Carry on the review of Mark White's Cairo police stories, starting after its final sentence.

* EXCERPTED PASSAGE:
****************************************

You’re nicked effendum
September 5, 2012 § 5 Comments
Ashraf Farouk is a police lieutenant in Cairo. His job is to stop his countrymen fleecing the tourists, and he is good at it. He is also good at lining his own pockets.
Crime on his patch is a chaotic mix of ancient and modern: bogus moneychangers, rigged scales in the gold and silver shops, pickpockets and distraction thefts; but also drug dealing, pornography and the odd riot. Police equipment is state of the art – surveillance vans borrowed from the CIA (unfortunately not designed for the midday heat of Egypt); gas and rubber bullets for the riots. Farouk, though, prefers to crack heads with the unofficial teak truncheon he carries under his jacket.
Mark White’s stories are exotic and original, and he skirts cleverly round the comic opera clichés of the casbah while still giving a sense of a shambolic post-colonial world. Labyrinthine laws are supported by mind-numbing bureaucracy. Police are corrupt and accountable to no-one but themselves. Farouk presides over his squad like Gene Hunt over the Life on Mars CID crew.

****************************************

* GIVEN MATERIAL:
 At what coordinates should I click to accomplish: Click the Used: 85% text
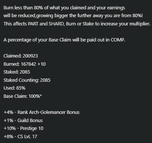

****************************************

* SOLVED EXERCISE:
These are not short stories in the literary sense. More like well-told smoking room yarns: linear, event-driven and generally with a small twist at the end to round them off. The style is unpretentious – smooth and literate, but lapsing occasionally into a jocular irony which I found mannered:
When the supply of criminals dried up Farouk betook himself to that staple of police work: the persecution of motorists. Any suspect vehicle that fell under his eye was subjected to a thorough inspection, and the clerks at the local courts despaired at the sudden influx of paperwork that resulted.
Not quite satisfying, perhaps, as individual stories. Taken together, though, they build a compelling picture of a bewildering city, modern in some respects, in others a place of timeless savagery. Farouk scuttles though it like a malicious imp of mischief, ugly, lazy, incompetently dishonest and very appealing. It might be fun to have a drink with him. But after shaking hands you would be wise to count your fingers.